Распорядившись принести им чай и закуски, Ло Бинхэ налил в чашу из кувшина немного воды и стал бережно оттирать следы крови с лица и тела Шэнь Цинцю.
— Ты ведь это специально подстроил, — отдышавшись, произнес тот. — Задурил голову девчонке, перед этим эффектно вырвав ее из лап чудовищ. Наверняка был ласков и внимателен к ней и ее желаниям. Влюбилась в тебя как кошка, а тут гарем. Их раса — жуткие собственники, ей сама мысль делить тебя с кем-то была невыносимой. При составлении песни специально подбирал слова так, чтобы, вздумай она заколдовать тебя, все колдовство посредством формаций перешло бы на меня и…

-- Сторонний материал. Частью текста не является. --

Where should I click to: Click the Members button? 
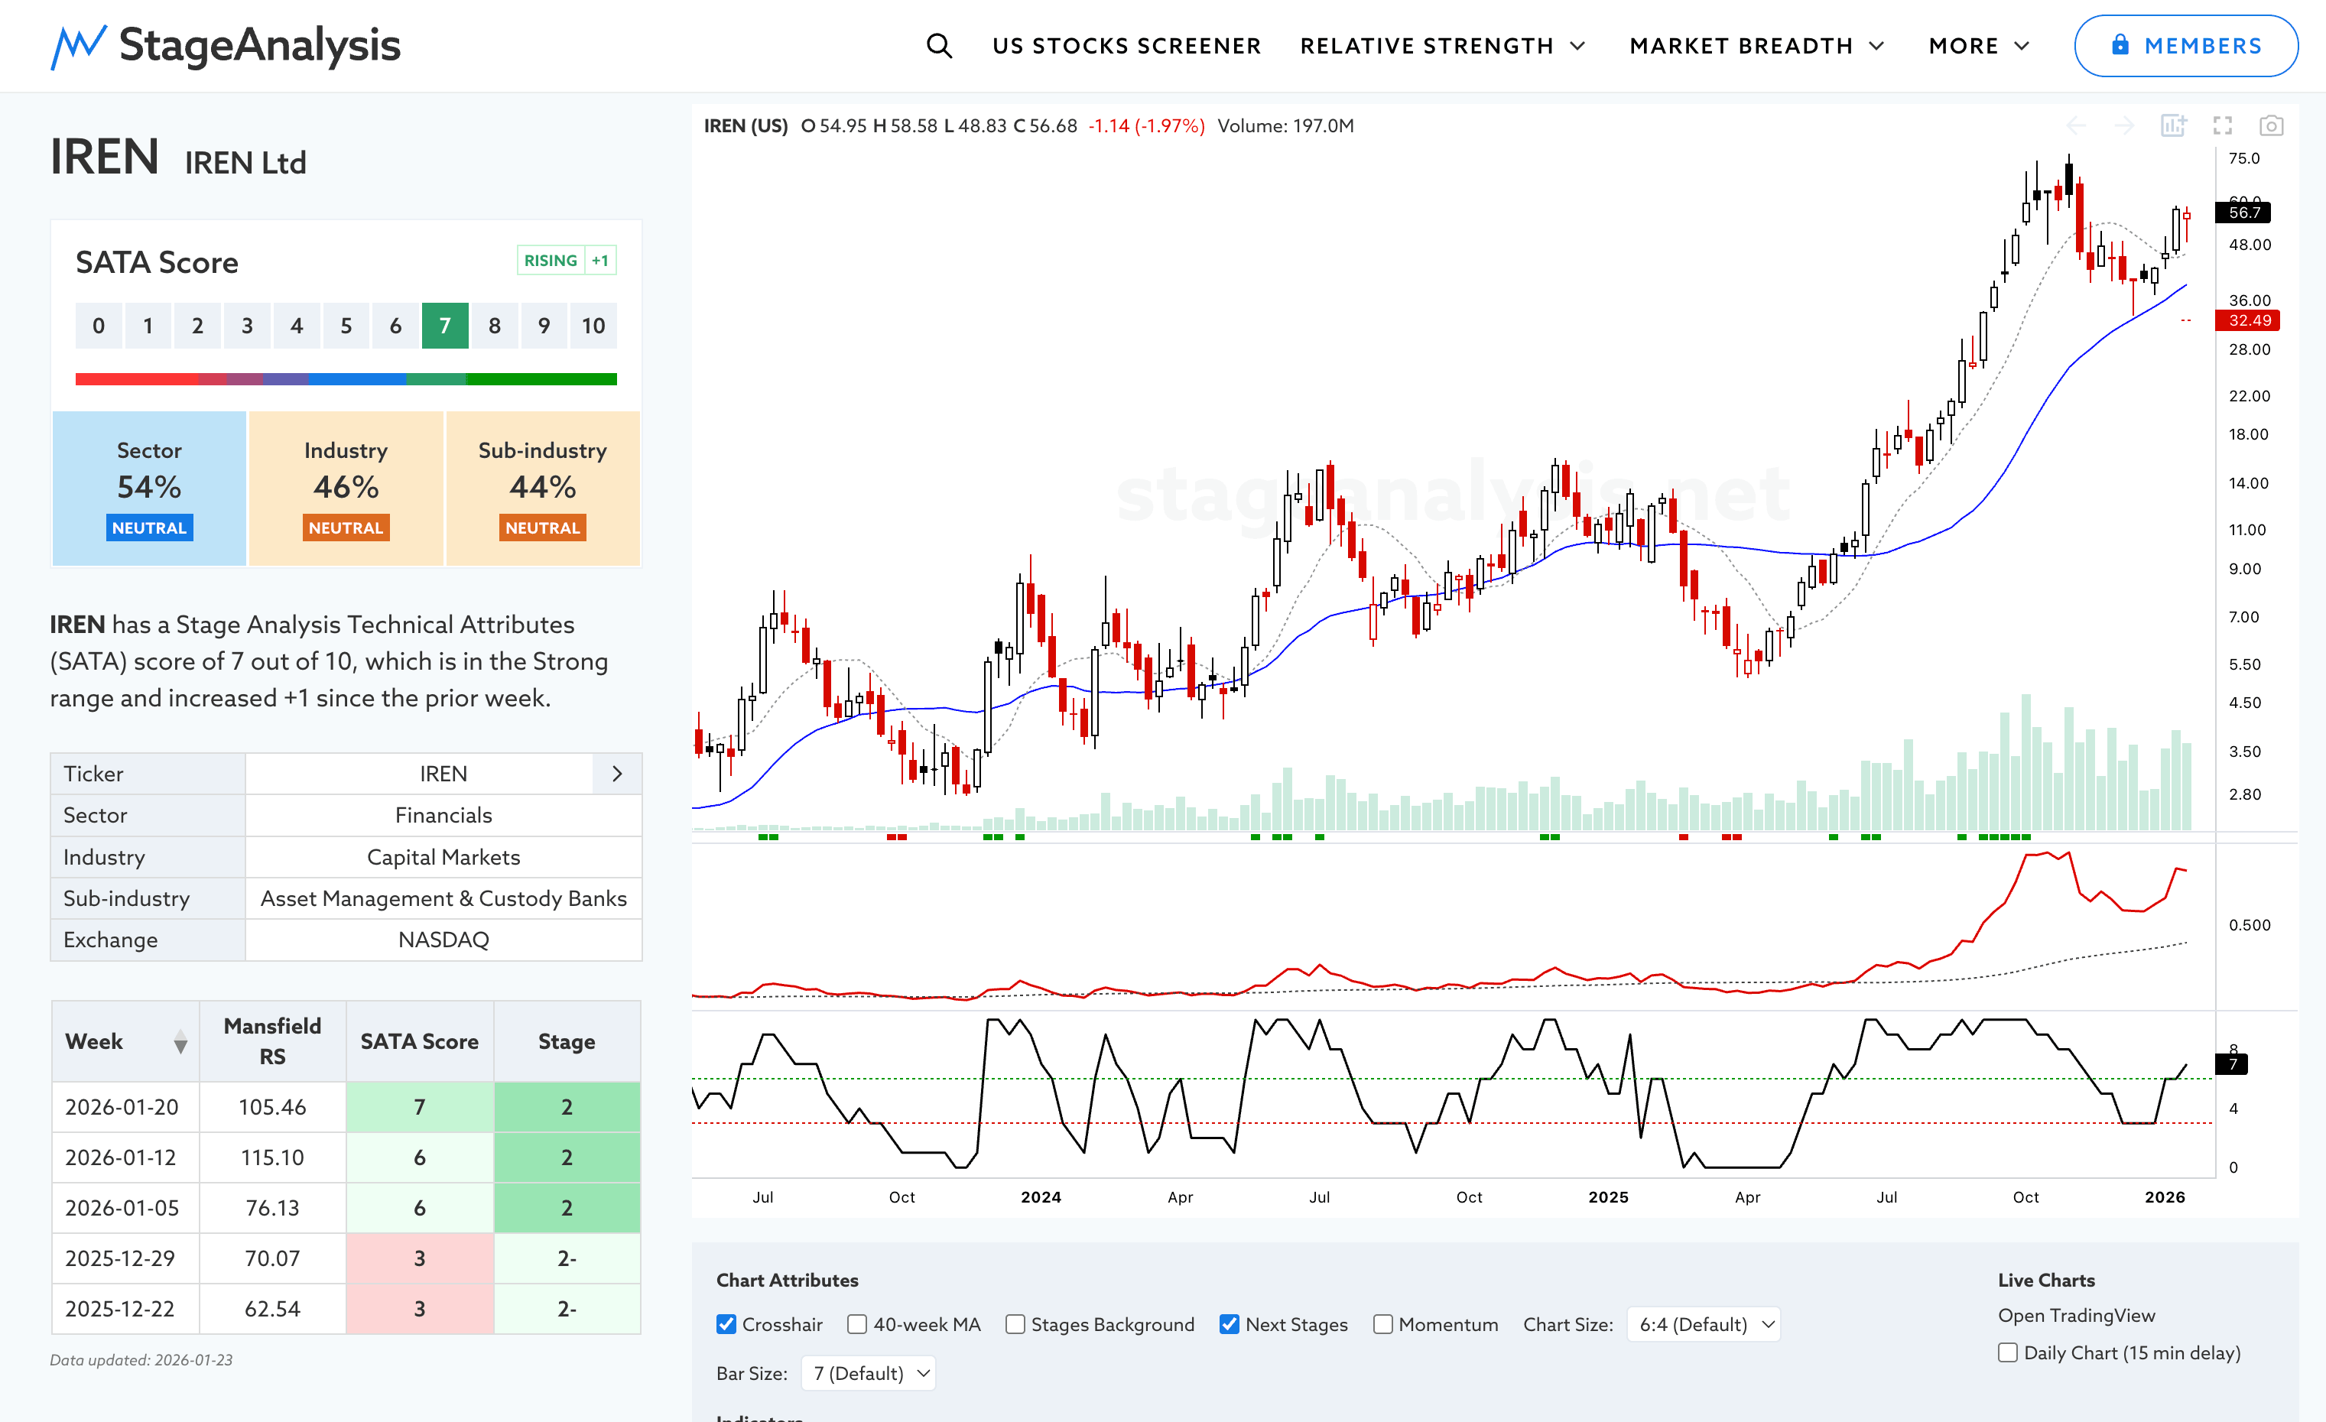(2185, 45)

— О, вы льстите мне и моим способностям, учитель, — усмехнулся Ло Бинхэ, присаживаясь в кресло рядом и разливая поданный чай по чашкам. — Но увы, вашему глупому ученику еще учиться и учиться. Я действительно лишь хотел узнать от вас правду: о семье сестрицы Хайтан, о смерти Лю Цингэ, о тех несчастных, которых вы убили, работая на темного заклинателя. О том, почему вы меня так возненавидели, хотя сами взяли на свой пик. И формации, и духовные круги были направлены именно на то, что дева Лиэнес, следуя нашему договору, начнет заклинать вас открыться, не замалчивать правду. Слова ее колдовства для усиления эффекта даже были выписаны на ваших кандалах. Откуда этому ученику было знать, что она решит влюбить меня в себя, когда я буду беззащитен? Откуда было знать, что отраженное от формации колдовство смешается с написанным на оковах и ударит по нам, делая парой друг другу из-за того, что записи в кругах исключают ее судьбу из жизни попавших под колдовство?
— Говоришь прекрасно, я бы даже поверил, не знай я, что ты общаешься с демоном снов, — фыркнул Шэнь Цинцю, чуть подрагивающими руками беря чашку чая.
— Если хотите, можете ее вылить на меня, — предложил Ло Бинхэ. — Горячий чай, символ нашей крепкой любви, с которого все нача…
— Обойдешься, — Шэнь Цинцю отпил чая, смачивая пересохшее горло. — Ты зря поигрался с их колдовством, так называемым «сердцем ворона», мальчик. Даже этой древней силе не изменить того, что я не способен на любовь, и однажды болевой шок от разногласий между памятью и чувствами меня убьет.
— Если я буду действовать нахрапом, — очистив мандарин, Ло Бинхэ красиво выложил дольки на тарелку перед Шэнь Цинцю. — Если же я не сразу начну вас целовать, шептать на ухо различные непристойности и делать другие вещи, к которым вы пока не готовы, то постепенно вы примете, что любите меня. Так же, как принял я.
— Мечтай. Я не сдамся до последнего, — произнес Шэнь Цинцю, взял мандариновую дольку и, положив ее на пирожное, отправил в рот.
— Разумеется, учитель, — согласился с ним Ло Бинхэ.
Ведь даже древней магии требуется время.